• Task objective: What you return should match the listing exactly, minus its images.

• Exercise material:

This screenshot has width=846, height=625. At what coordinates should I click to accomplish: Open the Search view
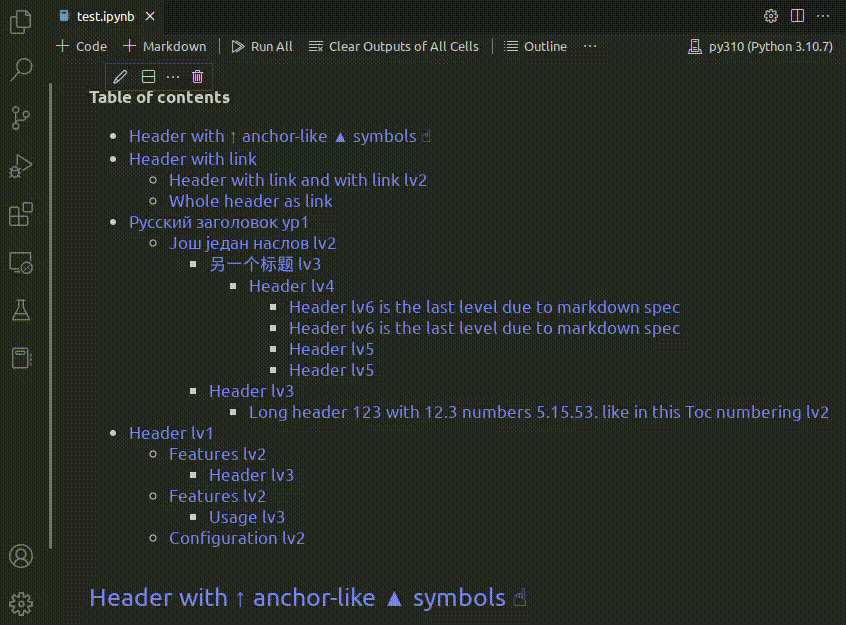(20, 69)
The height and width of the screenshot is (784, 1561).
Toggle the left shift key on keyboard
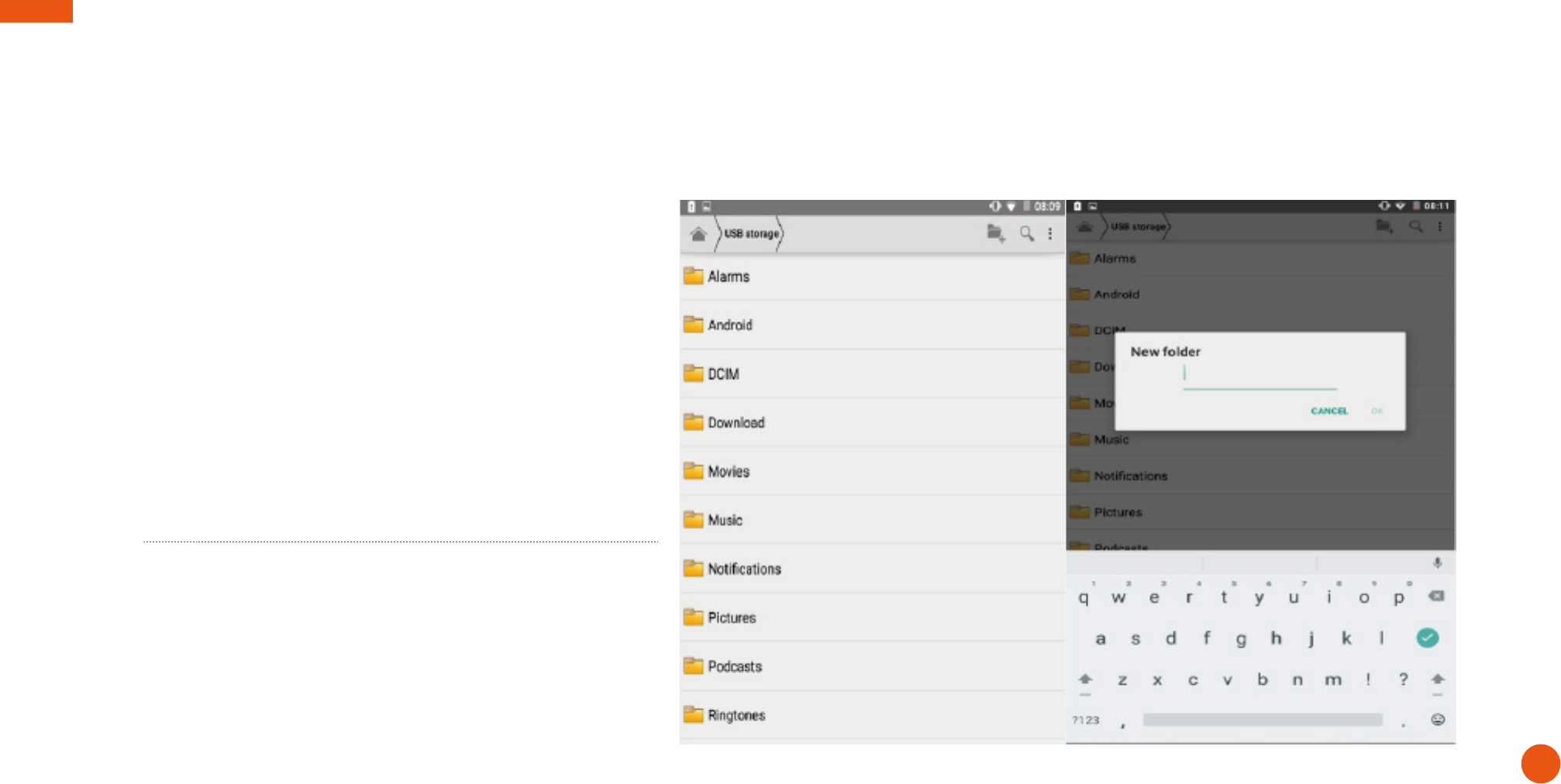[x=1085, y=679]
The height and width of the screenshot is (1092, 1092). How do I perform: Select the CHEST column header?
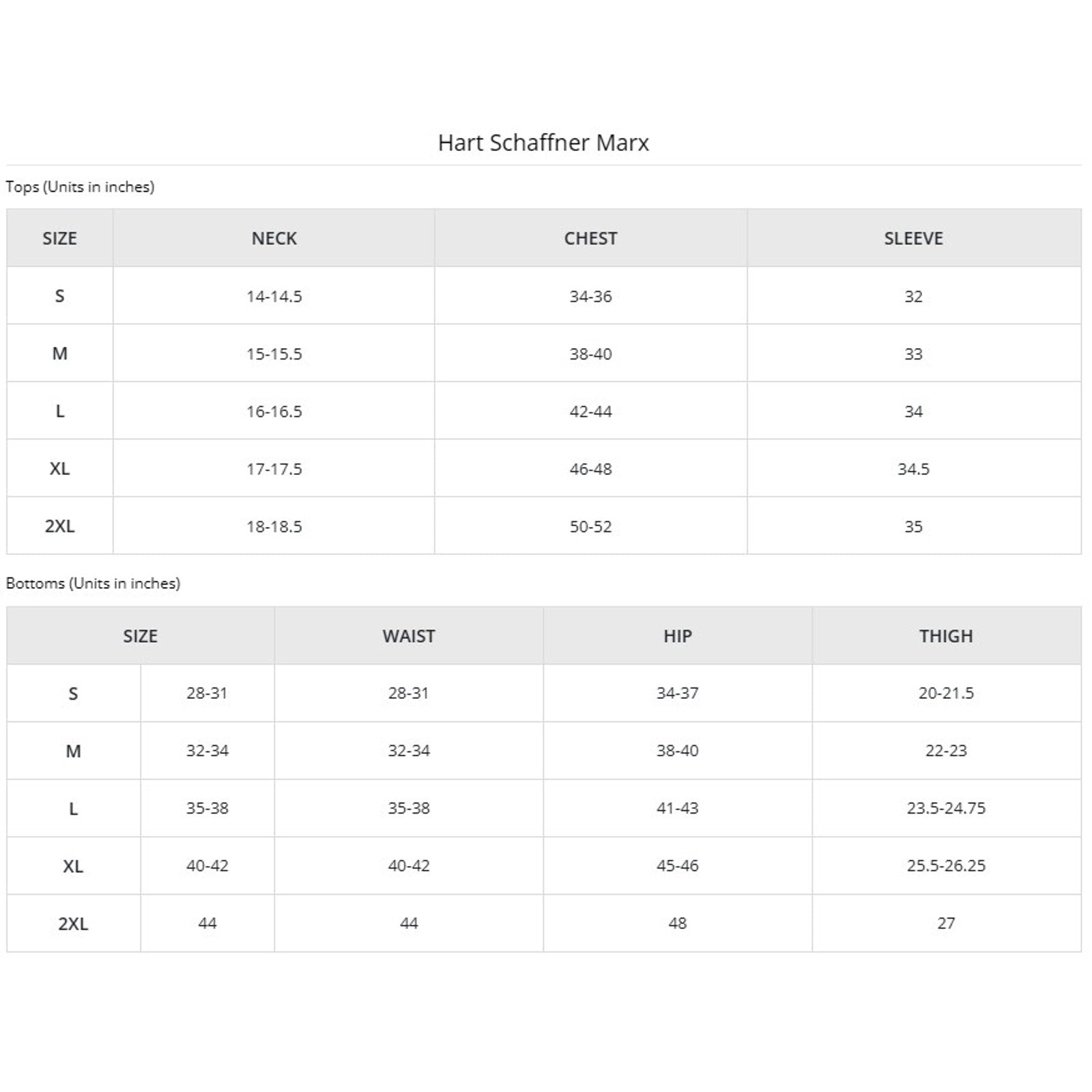590,238
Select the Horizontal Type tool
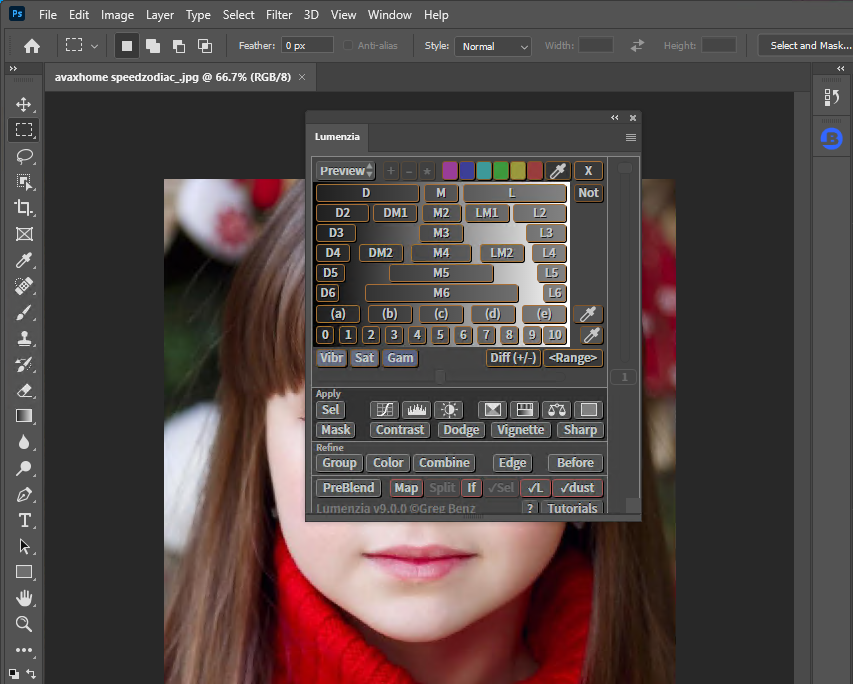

• Exercise response:
This screenshot has width=846, height=625. At what coordinates should I click to accomplish: Open the Search view
(20, 69)
The height and width of the screenshot is (784, 1561).
Toggle the left shift key on keyboard
[x=1085, y=679]
The height and width of the screenshot is (1092, 1092). How do I perform: Select the CHEST column header?
590,238
Select the Horizontal Type tool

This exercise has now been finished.